++++ MATERIAL FOR THIS TASK ++++
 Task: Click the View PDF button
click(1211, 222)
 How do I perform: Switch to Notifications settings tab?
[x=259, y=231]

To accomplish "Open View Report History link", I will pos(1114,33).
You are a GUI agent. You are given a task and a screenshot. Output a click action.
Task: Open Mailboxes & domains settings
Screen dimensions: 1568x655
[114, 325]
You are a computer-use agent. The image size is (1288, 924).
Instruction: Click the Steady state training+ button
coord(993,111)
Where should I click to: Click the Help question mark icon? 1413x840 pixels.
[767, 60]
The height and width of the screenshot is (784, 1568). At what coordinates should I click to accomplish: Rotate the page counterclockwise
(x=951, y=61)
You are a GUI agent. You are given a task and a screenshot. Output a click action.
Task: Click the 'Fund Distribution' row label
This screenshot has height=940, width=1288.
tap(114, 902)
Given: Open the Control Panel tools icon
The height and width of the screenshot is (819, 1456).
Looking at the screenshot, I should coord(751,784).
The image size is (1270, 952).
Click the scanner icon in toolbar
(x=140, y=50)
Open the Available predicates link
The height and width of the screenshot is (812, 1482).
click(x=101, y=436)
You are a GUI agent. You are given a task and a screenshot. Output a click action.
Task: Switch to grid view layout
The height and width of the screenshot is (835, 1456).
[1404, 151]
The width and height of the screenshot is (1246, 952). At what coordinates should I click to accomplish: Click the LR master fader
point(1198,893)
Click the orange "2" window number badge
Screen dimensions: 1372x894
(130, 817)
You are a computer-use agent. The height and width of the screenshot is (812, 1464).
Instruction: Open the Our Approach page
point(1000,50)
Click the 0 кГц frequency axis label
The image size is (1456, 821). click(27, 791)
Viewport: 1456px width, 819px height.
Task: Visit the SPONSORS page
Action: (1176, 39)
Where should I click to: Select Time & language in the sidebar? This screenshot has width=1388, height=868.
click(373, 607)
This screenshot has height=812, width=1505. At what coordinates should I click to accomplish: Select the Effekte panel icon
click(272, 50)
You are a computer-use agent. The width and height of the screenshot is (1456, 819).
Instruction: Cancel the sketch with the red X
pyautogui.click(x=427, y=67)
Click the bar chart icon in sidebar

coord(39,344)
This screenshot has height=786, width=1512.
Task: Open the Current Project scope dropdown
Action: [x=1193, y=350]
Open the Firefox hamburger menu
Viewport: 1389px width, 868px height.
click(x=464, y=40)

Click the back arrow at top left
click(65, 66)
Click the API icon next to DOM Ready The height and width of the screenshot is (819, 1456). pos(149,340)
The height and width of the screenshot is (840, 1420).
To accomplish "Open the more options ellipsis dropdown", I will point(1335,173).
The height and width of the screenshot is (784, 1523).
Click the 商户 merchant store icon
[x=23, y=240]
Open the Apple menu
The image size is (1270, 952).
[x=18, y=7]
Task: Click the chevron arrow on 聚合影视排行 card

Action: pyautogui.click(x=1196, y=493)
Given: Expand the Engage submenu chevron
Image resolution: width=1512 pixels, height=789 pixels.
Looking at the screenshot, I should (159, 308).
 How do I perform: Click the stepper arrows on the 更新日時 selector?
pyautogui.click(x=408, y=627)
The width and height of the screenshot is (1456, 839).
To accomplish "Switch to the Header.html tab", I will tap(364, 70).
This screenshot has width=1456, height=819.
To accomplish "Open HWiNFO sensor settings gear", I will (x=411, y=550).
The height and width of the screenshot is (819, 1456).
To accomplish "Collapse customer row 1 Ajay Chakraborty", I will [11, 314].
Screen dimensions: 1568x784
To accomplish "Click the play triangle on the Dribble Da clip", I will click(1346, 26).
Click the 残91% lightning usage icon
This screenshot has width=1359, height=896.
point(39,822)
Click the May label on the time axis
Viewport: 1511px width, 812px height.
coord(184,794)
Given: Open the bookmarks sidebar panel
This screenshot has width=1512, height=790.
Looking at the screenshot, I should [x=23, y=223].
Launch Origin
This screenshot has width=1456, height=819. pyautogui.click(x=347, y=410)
++++
TASK REQUIREMENTS: Which lines above hold the word "computer"? Copy each of them.

ANSWER:
You are a computer-use agent. The image size is (1288, 924).
You are a computer-use agent. The height and width of the screenshot is (812, 1464).
You are a computer-use agent. The width and height of the screenshot is (1456, 819).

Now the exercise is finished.